* Task directions *
Reproduce the following material verbatim, preserving every line in its original order.

* Material *
* start *

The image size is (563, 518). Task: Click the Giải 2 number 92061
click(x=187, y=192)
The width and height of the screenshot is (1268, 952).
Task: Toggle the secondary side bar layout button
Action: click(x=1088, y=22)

* end *

* Output *
The image size is (563, 518). Task: Click the Giải 2 number 92061
click(x=187, y=192)
The width and height of the screenshot is (1268, 952).
Task: Toggle the secondary side bar layout button
Action: click(x=1088, y=22)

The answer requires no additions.